- WORK INSTRUCTIONS
1. Reproduce the passage on Freud's Civilization and Its Discontents word for word, starting with "I have no idea." and going on through "a great read.".
2. Decide whether each statement below agrees with the passage on Freud's Civilization and Its Discontents, answering yes or no and quoting the deciding words of the passage: (a) The book was written in 1929. (b) The quoted passage calls the adversary of Eros mortal. (c) The writer considers the book no longer worth reading.
3. Pick up the passage on Freud's Civilization and Its Discontents after its final sentence and write what comes next.

- DOCUMENT PASSAGE
I have no idea. But you can’t read the last paragraph of Civilization and Its Discontents without believing he had written it only yesterday or without believing he had hope for the future. The fact that the book was written in 1929 does throw his hope into doubt, if intended as prognostication, which — to be frank — it was. But it’s still a great read.
The fateful question of the human species seems to me to be whether and to what extent the cultural process developed in it will succeed in mastering the derangements of communal life caused by the human instinct of aggression and self-destruction [Thanatos]. In this connection, perhaps the phase through which we are at this moment passing deserves special interest. Men have brought their powers of subduing the forces of nature to such a pitch that by using them they could now very easily exterminate one another to the last man. They know this–hence arises a great part of their current unrest, their dejection, their mood of apprehension. And now it may be expected that the other of the two heavenly forces, eternal Eros, will put forth his strength so as to maintain himself alongside of his equally immortal adversary.”
Gary Lee-Nova says
I’m trying to think of the best metaphor…
Freud was the Christopher Columbus of Psychology?

- LISTED RECORDS
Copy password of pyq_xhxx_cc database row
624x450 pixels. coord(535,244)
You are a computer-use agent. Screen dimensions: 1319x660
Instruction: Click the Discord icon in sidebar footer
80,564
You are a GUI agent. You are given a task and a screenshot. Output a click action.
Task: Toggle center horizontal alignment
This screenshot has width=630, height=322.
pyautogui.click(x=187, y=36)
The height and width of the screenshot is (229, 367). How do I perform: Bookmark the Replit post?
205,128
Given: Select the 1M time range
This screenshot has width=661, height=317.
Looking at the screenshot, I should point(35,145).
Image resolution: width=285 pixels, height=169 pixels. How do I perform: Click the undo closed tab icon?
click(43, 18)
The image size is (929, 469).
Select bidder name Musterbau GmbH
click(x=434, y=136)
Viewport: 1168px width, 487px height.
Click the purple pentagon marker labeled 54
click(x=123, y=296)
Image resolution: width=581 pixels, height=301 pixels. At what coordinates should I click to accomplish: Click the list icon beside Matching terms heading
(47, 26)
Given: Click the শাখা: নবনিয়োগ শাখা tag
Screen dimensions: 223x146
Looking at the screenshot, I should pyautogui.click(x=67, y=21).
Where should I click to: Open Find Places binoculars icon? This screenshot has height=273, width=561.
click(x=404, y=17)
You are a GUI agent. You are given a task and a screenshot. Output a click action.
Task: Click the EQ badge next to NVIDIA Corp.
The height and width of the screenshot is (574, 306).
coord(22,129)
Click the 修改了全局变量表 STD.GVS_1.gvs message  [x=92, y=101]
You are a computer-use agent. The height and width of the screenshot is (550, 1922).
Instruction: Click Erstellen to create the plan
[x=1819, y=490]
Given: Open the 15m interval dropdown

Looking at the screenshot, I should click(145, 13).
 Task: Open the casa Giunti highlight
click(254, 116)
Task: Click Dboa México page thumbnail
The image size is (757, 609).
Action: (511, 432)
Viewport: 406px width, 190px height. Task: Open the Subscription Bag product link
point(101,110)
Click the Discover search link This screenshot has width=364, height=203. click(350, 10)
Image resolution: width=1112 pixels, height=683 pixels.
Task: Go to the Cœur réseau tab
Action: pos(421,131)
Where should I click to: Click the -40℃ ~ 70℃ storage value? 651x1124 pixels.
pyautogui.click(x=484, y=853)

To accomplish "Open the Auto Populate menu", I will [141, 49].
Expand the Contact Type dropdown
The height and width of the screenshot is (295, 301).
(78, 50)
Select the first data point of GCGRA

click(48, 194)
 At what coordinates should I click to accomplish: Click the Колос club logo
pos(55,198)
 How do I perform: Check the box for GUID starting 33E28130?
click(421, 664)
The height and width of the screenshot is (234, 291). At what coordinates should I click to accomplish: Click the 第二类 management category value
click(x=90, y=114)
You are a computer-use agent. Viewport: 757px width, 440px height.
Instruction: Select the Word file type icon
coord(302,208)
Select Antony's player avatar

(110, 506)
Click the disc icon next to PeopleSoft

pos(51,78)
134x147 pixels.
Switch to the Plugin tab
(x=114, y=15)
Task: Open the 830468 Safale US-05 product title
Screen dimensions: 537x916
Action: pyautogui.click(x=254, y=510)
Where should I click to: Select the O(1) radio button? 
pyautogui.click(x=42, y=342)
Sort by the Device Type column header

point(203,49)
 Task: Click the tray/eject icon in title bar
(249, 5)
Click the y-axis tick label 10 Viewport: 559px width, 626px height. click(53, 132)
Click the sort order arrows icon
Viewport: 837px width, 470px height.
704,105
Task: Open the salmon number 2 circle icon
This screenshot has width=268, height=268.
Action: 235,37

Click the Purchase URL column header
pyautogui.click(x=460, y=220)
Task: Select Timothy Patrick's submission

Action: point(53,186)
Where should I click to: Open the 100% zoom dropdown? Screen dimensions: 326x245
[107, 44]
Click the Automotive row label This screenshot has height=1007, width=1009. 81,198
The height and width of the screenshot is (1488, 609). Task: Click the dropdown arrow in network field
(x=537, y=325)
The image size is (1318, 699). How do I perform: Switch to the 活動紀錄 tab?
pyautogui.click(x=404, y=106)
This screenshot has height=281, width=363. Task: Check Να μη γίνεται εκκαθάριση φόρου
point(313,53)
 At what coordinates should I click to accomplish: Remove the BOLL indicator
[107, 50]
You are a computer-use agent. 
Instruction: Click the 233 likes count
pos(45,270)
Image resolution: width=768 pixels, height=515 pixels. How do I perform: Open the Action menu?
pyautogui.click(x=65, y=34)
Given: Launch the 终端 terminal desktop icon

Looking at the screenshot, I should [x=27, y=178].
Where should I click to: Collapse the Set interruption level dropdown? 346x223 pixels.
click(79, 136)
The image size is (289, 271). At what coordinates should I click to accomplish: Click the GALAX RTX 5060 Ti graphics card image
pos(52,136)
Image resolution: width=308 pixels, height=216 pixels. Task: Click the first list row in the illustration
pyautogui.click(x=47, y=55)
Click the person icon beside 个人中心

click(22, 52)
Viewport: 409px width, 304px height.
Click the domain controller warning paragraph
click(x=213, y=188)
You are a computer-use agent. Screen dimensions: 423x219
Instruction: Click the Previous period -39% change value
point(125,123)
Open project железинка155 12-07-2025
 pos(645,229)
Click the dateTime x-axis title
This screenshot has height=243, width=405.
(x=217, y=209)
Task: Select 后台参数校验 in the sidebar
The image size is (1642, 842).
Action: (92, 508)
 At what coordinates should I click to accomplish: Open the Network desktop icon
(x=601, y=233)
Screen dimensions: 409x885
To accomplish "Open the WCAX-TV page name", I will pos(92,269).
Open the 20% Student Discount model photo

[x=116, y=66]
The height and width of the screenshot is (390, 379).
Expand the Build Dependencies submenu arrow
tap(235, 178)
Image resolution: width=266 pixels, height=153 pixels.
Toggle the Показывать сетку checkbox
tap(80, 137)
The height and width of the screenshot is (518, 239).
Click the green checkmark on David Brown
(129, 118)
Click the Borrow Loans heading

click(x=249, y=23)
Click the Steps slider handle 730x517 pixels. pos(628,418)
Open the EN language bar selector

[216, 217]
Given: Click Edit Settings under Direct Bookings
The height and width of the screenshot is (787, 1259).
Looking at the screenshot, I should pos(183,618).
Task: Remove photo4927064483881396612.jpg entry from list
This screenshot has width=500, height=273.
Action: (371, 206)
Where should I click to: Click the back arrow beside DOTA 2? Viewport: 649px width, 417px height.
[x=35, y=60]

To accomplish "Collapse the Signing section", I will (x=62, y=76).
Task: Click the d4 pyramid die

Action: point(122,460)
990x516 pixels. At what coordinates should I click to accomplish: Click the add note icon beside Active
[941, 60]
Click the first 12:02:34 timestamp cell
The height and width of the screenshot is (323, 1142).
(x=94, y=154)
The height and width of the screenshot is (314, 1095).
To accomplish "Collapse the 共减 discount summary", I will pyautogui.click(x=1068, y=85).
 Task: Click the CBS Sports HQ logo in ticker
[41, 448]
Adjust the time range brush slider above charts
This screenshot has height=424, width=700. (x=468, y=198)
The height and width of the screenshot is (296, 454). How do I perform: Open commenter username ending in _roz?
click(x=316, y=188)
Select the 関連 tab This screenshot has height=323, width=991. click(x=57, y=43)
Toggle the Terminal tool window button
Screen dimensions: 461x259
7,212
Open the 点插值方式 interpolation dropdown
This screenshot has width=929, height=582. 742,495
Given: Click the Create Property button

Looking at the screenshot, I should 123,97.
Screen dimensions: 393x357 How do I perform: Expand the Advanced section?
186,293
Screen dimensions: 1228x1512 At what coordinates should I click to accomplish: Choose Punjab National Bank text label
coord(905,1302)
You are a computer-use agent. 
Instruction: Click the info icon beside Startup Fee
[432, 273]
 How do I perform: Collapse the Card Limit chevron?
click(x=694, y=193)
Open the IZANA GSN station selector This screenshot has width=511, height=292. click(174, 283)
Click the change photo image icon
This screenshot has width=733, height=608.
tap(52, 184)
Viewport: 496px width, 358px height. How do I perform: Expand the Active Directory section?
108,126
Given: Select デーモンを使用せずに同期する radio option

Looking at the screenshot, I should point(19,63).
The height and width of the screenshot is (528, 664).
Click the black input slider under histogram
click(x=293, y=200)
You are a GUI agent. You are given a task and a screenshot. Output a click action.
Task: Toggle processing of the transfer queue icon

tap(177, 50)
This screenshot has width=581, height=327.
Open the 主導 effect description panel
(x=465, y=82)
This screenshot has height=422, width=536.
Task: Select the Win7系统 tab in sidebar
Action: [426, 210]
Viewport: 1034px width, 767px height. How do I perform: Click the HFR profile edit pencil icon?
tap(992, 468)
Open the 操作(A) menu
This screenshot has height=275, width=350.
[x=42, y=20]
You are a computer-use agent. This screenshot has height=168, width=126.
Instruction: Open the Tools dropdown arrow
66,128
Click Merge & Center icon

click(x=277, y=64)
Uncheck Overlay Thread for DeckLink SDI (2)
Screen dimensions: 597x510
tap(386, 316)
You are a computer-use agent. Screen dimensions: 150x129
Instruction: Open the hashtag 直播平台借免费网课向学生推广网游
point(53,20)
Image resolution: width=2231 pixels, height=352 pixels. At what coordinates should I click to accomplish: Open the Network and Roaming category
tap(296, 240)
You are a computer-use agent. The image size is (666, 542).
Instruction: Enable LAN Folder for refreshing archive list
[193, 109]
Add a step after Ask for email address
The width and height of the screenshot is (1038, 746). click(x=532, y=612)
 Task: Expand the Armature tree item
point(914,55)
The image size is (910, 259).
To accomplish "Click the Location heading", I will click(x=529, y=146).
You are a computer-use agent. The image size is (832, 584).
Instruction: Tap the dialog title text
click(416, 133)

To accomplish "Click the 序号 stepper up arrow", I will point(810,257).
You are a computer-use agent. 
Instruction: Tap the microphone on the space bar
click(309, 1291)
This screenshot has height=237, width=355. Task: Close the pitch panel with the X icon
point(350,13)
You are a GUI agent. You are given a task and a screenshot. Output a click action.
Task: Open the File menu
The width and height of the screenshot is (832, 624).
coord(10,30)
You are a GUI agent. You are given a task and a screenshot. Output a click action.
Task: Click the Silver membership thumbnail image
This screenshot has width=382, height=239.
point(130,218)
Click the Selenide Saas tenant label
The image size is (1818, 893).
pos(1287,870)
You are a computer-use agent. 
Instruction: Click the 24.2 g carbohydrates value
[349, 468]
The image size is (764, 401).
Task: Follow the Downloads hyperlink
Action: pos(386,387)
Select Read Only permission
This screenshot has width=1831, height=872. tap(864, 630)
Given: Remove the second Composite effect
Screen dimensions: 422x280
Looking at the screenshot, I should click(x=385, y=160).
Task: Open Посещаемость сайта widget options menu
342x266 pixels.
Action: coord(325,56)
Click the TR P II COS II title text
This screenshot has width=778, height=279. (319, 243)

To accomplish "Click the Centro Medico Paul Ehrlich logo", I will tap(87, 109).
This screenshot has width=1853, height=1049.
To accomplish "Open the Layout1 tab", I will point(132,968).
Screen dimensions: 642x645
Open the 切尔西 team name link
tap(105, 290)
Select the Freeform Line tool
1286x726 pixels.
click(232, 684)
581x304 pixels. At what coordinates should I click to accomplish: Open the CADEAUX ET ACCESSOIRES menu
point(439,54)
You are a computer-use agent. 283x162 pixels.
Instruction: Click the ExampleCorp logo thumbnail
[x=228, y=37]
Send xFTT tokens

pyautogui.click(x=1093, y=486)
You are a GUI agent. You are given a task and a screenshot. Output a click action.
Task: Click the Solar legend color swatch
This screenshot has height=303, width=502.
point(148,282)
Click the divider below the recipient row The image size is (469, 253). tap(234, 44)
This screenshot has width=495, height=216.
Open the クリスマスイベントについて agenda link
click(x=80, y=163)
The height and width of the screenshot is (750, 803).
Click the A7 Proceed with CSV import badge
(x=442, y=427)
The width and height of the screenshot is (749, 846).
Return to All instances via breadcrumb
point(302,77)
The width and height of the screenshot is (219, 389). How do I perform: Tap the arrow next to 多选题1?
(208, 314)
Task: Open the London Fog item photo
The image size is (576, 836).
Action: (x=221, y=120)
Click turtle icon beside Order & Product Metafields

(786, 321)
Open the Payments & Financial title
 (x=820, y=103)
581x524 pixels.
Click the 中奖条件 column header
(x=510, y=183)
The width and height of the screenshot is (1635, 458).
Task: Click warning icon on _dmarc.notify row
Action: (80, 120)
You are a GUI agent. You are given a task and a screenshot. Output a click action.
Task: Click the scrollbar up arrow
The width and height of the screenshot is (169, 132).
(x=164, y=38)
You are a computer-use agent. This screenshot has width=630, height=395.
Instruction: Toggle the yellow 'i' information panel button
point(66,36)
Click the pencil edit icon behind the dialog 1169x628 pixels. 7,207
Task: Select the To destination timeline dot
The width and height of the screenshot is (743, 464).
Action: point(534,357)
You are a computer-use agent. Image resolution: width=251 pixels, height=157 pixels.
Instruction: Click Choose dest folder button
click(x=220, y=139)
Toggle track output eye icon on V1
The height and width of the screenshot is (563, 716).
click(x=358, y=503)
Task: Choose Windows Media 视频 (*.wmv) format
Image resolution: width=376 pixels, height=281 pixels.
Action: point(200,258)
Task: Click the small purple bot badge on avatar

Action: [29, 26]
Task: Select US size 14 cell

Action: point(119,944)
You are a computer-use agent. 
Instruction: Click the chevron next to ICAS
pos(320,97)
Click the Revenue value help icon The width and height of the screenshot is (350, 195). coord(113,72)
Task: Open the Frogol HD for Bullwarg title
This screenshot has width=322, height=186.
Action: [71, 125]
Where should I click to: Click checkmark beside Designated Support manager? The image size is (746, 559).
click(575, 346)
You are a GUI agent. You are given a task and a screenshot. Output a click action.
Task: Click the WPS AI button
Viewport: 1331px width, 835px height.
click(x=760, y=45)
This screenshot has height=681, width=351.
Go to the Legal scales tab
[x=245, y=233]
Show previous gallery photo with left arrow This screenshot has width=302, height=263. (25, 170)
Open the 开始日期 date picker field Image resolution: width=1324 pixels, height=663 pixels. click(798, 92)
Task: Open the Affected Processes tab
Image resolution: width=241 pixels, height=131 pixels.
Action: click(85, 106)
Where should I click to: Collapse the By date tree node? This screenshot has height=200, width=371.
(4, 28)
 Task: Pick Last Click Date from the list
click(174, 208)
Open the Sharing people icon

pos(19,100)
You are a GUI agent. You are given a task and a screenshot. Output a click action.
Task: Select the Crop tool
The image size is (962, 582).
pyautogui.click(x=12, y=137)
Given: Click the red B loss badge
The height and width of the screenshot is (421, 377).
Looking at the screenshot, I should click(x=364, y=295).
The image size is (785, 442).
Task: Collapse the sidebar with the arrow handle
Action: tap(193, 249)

- RESPONSES BY ITEM NUMBER
1.
I have no idea. But you can’t read the last paragraph of Civilization and Its Discontents without believing he had written it only yesterday or without believing he had hope for the future. The fact that the book was written in 1929 does throw his hope into doubt, if intended as prognostication, which — to be frank — it was. But it’s still a great read.

2.
(a) Yes: "the book was written in 1929"
(b) No: "his equally immortal adversary"
(c) No: "But it’s still a great read."

3.
No, I don’t have enough respect for C. Columbus.
However, I believe Freud to be an extraordinary explorer of human psychology.
Freud left ‘blueprints’ and ‘maps’ for helping and healing humans suffering from neurosis, psychosis and perversion.
A brilliant French Medical Student, Jacques Lacan, fluent in French and German, discovered the value of those maps and blueprints and brought Psychoanalysis fully into the 20th Century.
I’ve been reading Lacan’s work in English for 55 years.
Suffering from sexual abuse as an infant, I was able to clear that neurosis up through a long and careful study of Lacan’s work and the careful study others have given to the man’s work.
The quote Jan provided for us from “Civilization And Its Discontents,” summarizes our own times as much as it did that of Freud’s own time.